The Group has issued guaranteed unsecured bonds as follows:

Bond Interest rate
%
Denomination Value
£m
Maturity
Issued 2002***
Series B 6.44 GBP* 55.0 20 June 2009
Issued 2005***
Series A 0.525 above 6m LIBOR GBP 50.0 28 September 2013
Series B 0.525 above 6m LIBOR GBP 25.0 28 September 2015
Issued 2008*
Series C 7.19 GBP 32.0 13 September 2015
Total of sterling denominated bonds 162.0


US$m
Issued 2002***
Series A 6.10 US$** 66.0 20 June 2009
Series C 6.47 US$** 36.0 20 June 2012
Issued 2006***
Series A 5.74 US$** 60.0 28 June 2013
Series B 5.88 US$** 130.0 28 June 2016
Series A 5.66 US$** 11.0 13 September 2013
Series B 5.81 US$** 74.0 13 September 2016
Series C 5.77 US$** 60.0 13 September 2016
Issued 2007***
Series A 5.57 US$** 21.0 11 October 2014
Series B 5.88 US$** 179.0 11 October 2017
Issued 2008**
Series A 6.04 US$** 80.0 13 September 2015
Series B 6.51 US$** 256.0 13 September 2018
Total of US$ denominated bonds 973.0

All series are unsecured and rank pari passu in all respects apart from those detailed above.
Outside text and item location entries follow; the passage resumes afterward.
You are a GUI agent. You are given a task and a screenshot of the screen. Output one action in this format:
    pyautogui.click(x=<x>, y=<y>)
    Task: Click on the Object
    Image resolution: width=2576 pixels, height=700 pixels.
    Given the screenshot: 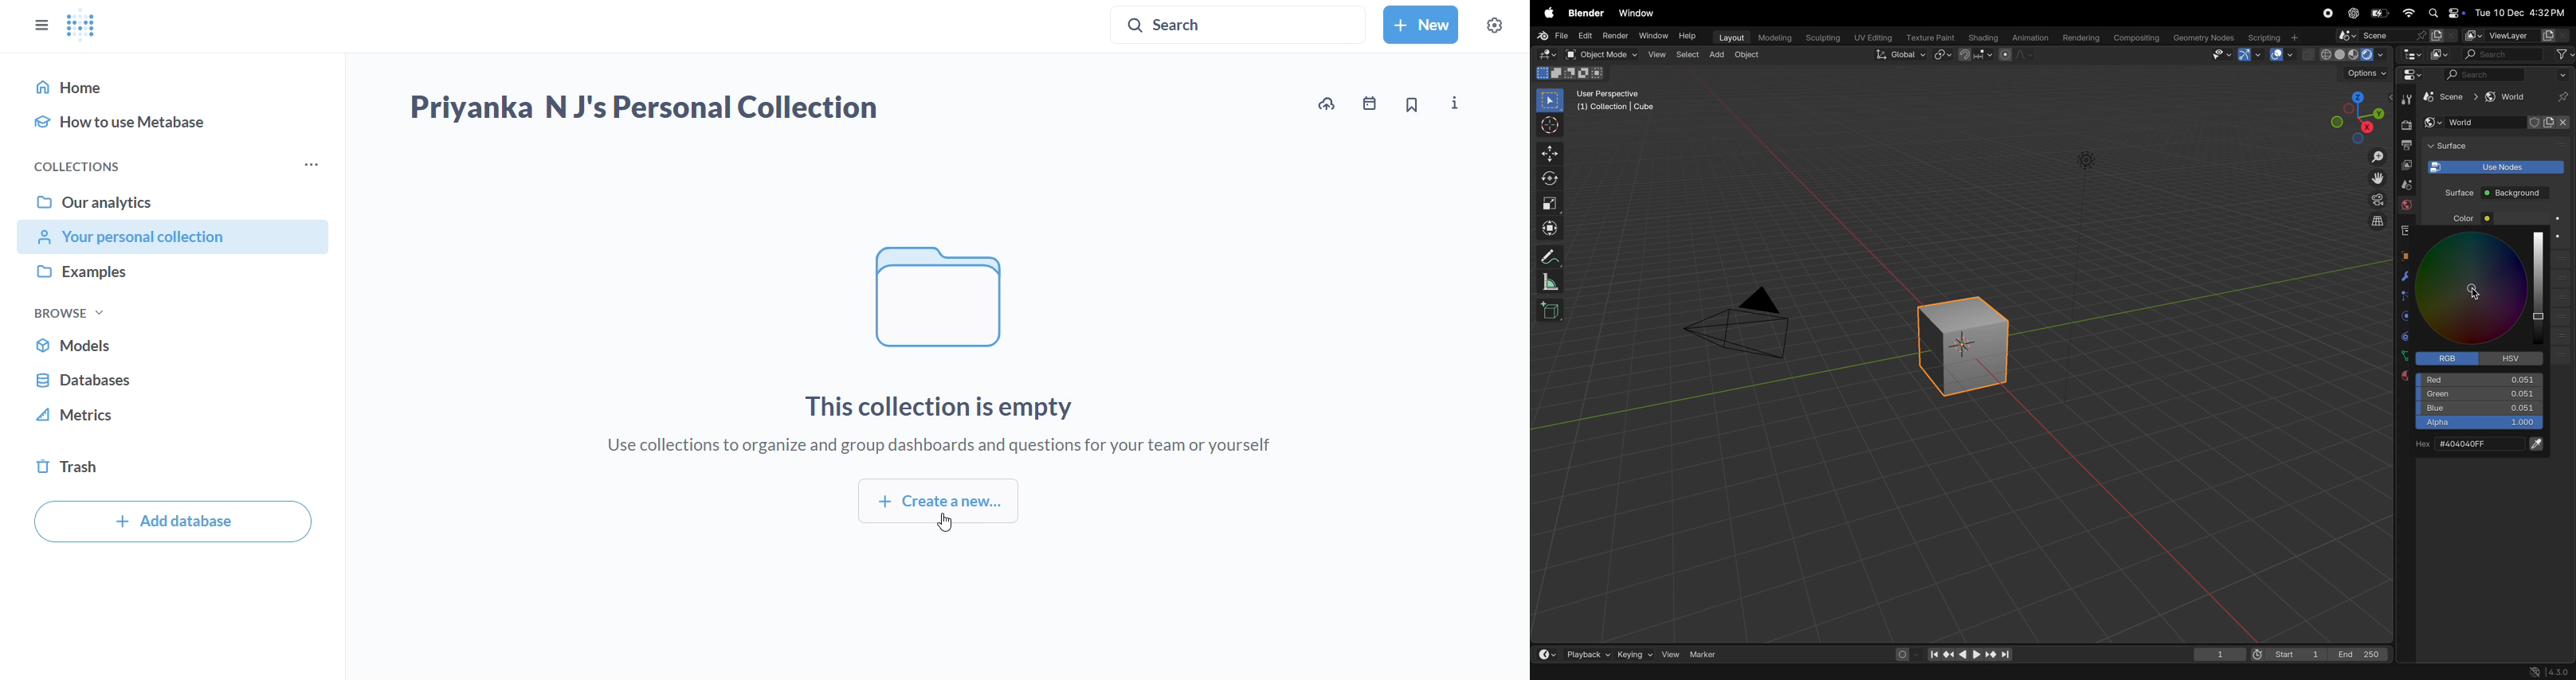 What is the action you would take?
    pyautogui.click(x=1748, y=55)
* The Group has entered into an interest rate swap to convert the interest cost to floating rate based on 6 month LIBOR.

** The Group has entered into currency swaps for the US$ issues to achieve a floating rate of interest based on 6 month LIBOR. Further disclosure on the Group’s use of hedges is included in note 24.

*** Subsequently, the Group has entered a series of interest rate swaps to convert these issues from paying a floating rate based on 6 month LIBOR to fixed rates. See note 24 for further details of these callable swaps.

The issue costs incurred during the year amounted to £0.7m (2007: £0.3m). Issue costs are spread over the life of the bonds to their maturity. The unamortised balance of issue costs at the year end totalled £1.4m (2007: £0.8m).